I’m happy with my choice. People I worked with in the past are willing to join me in my new teams so I guess I do a decent job as a people manager. I can’t say for sure what kind of engineer I would be but I believe I made the right decision.

When you make your own it would better be good since after some there’s no way back. The gap becomes too wide and you can’t just jump back.

in: personal development, team management

3 comments… add one

  • Dmitry October 21, 2009, 6:06 am

    The majority of people are made "to execute" and only some of them are made "to rule". That doesn't mean that those who are just doing their tasks are worse than those who rule. Because among them you can find real professionals, specialists you can rely on. If you feel you are able to rule and it's a pleasure for you – then it's just what you should do.

  • thousandtyone October 23, 2009, 4:18 am

    > This is the way it works. You can’t do both.

    Positive? :)

    Also, I am not so sure I agree with the terms "execute" and "rule". Software Development is a craft where people come together and build stuff. People offer their best towards getting things done.

    If getting impediments out of people’s way is what you are good at doesn’t mean you “rule”. It’s just another job.

    Also, just because I am good at getting obstacles out of people’s way; doesn’t ‘always’ mean I just ‘cannot’ take up a small module couple and get better at writing code a couple of hours a day.

    I love working with people. I manage multiple projects and write code for a module or two. I’ve seen a lot of other managers write code too without compromising their management responsibility. They do it because they love doing both.

    Scott Guthrie is a classic example; A General Manager at Microsoft who leads ASP.NET development and writes code all the time on his blog. He also did basic implementations of Microsoft MVC.

    It’s more of a personal preference than a rule.

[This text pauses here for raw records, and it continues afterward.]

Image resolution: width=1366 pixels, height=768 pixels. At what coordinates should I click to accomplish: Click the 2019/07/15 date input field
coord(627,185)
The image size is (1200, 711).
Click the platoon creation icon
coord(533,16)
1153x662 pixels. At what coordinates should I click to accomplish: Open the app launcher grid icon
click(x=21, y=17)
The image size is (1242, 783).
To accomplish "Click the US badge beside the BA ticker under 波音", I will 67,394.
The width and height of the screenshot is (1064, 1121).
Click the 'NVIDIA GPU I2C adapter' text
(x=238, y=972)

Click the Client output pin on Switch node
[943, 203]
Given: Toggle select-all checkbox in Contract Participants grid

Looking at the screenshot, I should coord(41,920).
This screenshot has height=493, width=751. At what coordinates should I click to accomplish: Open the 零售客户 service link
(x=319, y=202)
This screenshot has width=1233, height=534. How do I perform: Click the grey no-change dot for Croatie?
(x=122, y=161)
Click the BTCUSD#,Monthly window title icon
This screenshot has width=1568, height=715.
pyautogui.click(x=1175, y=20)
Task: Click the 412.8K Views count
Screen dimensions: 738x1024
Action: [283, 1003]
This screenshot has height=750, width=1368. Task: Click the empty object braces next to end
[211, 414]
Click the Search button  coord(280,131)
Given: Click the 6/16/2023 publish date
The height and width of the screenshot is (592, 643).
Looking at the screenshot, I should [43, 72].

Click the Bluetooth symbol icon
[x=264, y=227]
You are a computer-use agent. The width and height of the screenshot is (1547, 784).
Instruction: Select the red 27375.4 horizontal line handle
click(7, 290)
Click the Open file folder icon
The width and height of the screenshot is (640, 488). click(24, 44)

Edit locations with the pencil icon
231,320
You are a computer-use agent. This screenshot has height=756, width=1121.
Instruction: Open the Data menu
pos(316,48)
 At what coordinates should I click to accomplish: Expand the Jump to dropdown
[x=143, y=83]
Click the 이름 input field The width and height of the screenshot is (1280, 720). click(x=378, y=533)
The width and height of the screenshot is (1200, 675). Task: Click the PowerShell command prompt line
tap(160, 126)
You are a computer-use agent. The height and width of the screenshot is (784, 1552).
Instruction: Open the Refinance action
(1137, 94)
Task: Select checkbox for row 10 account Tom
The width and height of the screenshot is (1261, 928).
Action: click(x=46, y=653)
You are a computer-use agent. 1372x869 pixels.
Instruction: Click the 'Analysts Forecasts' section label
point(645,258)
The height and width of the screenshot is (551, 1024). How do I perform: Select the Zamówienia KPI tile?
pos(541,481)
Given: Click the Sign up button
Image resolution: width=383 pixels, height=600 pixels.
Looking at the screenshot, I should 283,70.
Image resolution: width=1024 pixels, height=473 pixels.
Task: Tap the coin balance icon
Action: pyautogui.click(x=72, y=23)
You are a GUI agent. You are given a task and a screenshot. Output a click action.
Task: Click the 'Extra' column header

Suggesting that you ‘cannot’ do both seems like a generalization of a personal choice people make.

  • Pawel Brodzinski October 23, 2009, 7:01 am

    Pops,

    I agree terms "execute" and "rule" aren't precise.

    I agree there are some people who most of the time do managerial job but still happen to code something from time to time.

    I even agree there may be a few who are able to keep high standards on both paths. And this would be just an exception in a general rule.

    Personally, I don't know anyone who excels both in management and in software development. I can say nothing about Scott Guthrie being a great manager. Actually the title doesn't tell anything about that.

    Sure, there are people who are great managers and still write code. There are people who are great engineers and do some managerial job. I know examples of both. But in each case there's one single path which is main and another which is done mainly because it brings some fun or because it just happened so.

    In almost every (if not every) case the secondary skill is, well, just secondary skill. Something you can be pretty fluent at, but far from level of people who do this all day long, 5 days a week, 50 weeks a year.

    It's just mathematics. Consider a couple of similarly intelligent persons having comparable engineering skills. Now, one of them spends 8 hours a day at work coding and another couple at home hacking. Another one strives to keep average of 8 hours of coding per week. Let them work this way for a few years. Compare their engineering (and managerial) skills.

    Are they still so similar?

    If someone is able to keep ahead of the pack in both engineering and management this pretty much mean he's a kind of genius since he's able to spend way less time than anyone else to achieve the same results.

    So I keep my point: in general "you can't do both" and be great at that.

    If you're skilled or lucky you can be great at one and pretty fluent at another. "Pretty fluent" however is pretty far from true expertise.